As idéias iconoclastas de Leão, passaram, assim como a sua coroa, para seu
filho Constantino V, e a cruzada contra o culto das imagens continuou com o
mesmo vigor durante o seu reinado de trinta e quatro anos. O imperador que lhe
sucedeu no ano 775 também seguiu os mesmos princípios e política, mas o seu
reinado foi de pouca duração. Este imperador, Leão IV, foi assassinado por sua
mulher, a imperatriz Irene, que tomou as rédeas do governo no ano 780, em nome
do seu filho Constantino VI, que era então uma criança de dez anos. Foi este o
sinal para uma mudança na política, e a imperatriz, ligando-se com o papa,
tomou logo as suas medidas para a restauração do culto às imagens, sendo este
passo muito bem recebido tanto pelos padres como pelo povo.
O
CONCILIO DE NICÉIA
Em
787 foi convocado um concilio em Nicéia (o sétimo e último concilio geral
segundo a igreja grega), e foi resolvido que "como a venerável e
vivificante cruz, fossem levantadas as veneráveis e santas imagens... Quer
dizer, as imagens do nosso Deus e Salvador Jesus Cristo, da imaculada mãe de
Deus, dos anjos principais, e de todos os santos e homens bons. Que essas
imagens seriam tratadas como memórias santas, adoradas, beijadas, mas sem
especial adoração que é reservada ao Eterno. Qualquer que violar esta provada
tradição imemorial da igreja, e procurar remover qualquer imagem à força, ou
por astúcia, será deposto e excomungado se for eclesiástico; se for monge ou
leigo será excomungado". Foi depois votada uma maldição sobre todos os que
recusassem obedecer a este decreto blasfemo, e o clero reunido exclamou ao
mesmo tempo: "Anátema sobre todos que se comunicam com aqueles que não
adoram imagens! Glória sempre e eterna aos romanos ortodoxos, a João de
Damasco! Glória sempre e eterna a Gregório de Roma!" Este sétimo e último
concilio, diz Dean Waddington, "estabeleceu a idolatria como lei da igreja
cristã, e assim se concluiu o edifício da ortodoxia oriental".
+ + +
--- Problema A ---
Segundo o trecho para leitura, em que ano a imperatriz Irene tomou as rédeas do governo?
--- Problema B ---
Reescreva em forma de lista o parágrafo do trecho para leitura que começa com "As idéias iconoclastas de Leão", mantendo os fatos principais.
A listagem não tem nenhum papel aqui.

--- Seção de dados ---
+ + +
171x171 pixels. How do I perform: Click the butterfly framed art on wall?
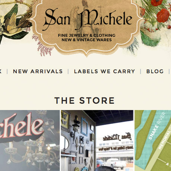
+ + +
--- Resposta completa A ---
No ano 780.

--- Resposta completa B ---
- As ideias iconoclastas de Leão passaram, com a coroa, ao filho Constantino V.
- Constantino V continuou com o mesmo vigor a cruzada contra o culto das imagens durante seu reinado de trinta e quatro anos.
- Em 775, seu sucessor, Leão IV, seguiu os mesmos princípios e a mesma política, mas teve um reinado curto.
- Leão IV foi assassinado pela mulher, a imperatriz Irene.
- Em 780, Irene assumiu o governo em nome do filho Constantino VI, então com dez anos.
- Isso marcou uma mudança de política. Aliada ao papa, Irene tomou medidas para restaurar o culto às imagens, o que foi muito bem recebido pelos padres e pelo povo.